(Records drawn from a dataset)
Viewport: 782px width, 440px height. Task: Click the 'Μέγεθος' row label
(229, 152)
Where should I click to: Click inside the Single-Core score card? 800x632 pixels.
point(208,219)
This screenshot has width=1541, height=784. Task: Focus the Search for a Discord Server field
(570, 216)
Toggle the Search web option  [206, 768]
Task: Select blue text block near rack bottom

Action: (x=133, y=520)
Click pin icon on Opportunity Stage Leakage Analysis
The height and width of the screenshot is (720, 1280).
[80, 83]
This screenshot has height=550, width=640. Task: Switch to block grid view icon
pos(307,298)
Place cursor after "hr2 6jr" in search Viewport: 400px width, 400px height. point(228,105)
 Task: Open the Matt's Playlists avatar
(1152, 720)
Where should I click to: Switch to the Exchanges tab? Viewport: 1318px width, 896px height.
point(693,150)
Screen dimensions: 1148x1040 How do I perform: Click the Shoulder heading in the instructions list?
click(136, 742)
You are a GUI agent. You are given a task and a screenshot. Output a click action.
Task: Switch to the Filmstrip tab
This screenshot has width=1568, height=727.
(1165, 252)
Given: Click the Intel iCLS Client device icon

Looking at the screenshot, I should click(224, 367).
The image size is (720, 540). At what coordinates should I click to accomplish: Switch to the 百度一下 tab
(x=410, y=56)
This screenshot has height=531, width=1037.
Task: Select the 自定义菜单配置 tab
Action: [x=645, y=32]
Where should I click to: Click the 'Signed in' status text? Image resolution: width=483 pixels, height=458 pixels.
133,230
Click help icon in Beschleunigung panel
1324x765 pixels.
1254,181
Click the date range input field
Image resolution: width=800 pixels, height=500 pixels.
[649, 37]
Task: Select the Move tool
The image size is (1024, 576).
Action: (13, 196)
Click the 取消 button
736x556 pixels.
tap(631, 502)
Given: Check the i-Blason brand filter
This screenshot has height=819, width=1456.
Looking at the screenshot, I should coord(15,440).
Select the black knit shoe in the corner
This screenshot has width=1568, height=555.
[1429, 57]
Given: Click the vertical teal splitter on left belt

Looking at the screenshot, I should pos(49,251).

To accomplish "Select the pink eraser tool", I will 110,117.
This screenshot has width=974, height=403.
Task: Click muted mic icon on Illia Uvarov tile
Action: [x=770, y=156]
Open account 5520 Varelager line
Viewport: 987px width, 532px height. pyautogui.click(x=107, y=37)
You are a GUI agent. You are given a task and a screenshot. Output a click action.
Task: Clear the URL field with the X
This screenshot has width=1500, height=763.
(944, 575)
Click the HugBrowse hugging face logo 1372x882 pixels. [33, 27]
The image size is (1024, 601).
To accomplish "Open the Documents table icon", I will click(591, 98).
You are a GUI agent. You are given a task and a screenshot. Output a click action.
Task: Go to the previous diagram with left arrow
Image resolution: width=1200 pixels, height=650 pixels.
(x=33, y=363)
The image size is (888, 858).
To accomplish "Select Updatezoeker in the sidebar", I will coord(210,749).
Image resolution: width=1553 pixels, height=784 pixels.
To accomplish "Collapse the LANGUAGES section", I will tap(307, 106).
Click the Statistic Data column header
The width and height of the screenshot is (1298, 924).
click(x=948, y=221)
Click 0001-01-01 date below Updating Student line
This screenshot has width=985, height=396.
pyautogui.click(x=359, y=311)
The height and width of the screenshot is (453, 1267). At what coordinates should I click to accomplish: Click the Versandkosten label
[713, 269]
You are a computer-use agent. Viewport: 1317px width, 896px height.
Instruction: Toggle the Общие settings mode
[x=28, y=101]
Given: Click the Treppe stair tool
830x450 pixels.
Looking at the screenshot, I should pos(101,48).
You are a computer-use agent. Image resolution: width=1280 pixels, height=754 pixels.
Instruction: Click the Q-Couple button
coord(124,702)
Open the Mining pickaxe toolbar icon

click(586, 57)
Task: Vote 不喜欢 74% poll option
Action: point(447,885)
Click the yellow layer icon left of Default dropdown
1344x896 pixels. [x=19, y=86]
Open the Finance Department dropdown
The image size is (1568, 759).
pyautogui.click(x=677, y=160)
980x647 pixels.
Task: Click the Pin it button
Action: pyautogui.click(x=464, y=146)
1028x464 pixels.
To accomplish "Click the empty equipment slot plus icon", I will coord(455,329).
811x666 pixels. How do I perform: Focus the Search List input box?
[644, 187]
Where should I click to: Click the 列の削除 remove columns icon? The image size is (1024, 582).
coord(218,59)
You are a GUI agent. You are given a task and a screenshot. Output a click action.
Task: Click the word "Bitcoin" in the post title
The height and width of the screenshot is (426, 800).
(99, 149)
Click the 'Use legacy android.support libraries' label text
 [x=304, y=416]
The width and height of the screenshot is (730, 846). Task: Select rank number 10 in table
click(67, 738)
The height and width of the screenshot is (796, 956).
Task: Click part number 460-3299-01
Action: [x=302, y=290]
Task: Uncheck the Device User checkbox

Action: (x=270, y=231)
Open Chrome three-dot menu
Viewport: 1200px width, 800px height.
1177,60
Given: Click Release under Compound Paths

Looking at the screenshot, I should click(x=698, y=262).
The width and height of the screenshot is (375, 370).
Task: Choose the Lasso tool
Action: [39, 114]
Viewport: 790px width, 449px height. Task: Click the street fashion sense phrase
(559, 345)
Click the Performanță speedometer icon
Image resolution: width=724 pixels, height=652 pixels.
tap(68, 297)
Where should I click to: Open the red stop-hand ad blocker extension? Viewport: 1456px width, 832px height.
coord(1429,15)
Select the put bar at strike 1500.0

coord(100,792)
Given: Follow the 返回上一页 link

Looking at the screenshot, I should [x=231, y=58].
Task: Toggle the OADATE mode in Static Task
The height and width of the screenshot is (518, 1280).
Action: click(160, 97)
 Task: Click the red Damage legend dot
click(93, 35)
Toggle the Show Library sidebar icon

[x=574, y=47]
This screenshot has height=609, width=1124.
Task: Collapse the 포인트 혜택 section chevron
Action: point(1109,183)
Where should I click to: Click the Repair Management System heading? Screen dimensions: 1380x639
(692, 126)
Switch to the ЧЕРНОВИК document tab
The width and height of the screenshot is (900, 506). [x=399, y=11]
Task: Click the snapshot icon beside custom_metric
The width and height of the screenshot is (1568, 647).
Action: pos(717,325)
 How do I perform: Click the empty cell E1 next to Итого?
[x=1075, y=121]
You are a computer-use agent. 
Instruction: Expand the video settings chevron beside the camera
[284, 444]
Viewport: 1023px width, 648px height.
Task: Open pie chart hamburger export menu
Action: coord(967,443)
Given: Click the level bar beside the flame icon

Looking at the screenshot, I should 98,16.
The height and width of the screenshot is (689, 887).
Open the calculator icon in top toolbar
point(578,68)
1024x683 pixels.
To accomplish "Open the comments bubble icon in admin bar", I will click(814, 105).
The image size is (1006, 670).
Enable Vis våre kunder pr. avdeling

Task objective
Which of the lines above hold the string "with"? Pick each of them out.

Result below
Task: Clear the URL field with the X
Task: Go to the previous diagram with left arrow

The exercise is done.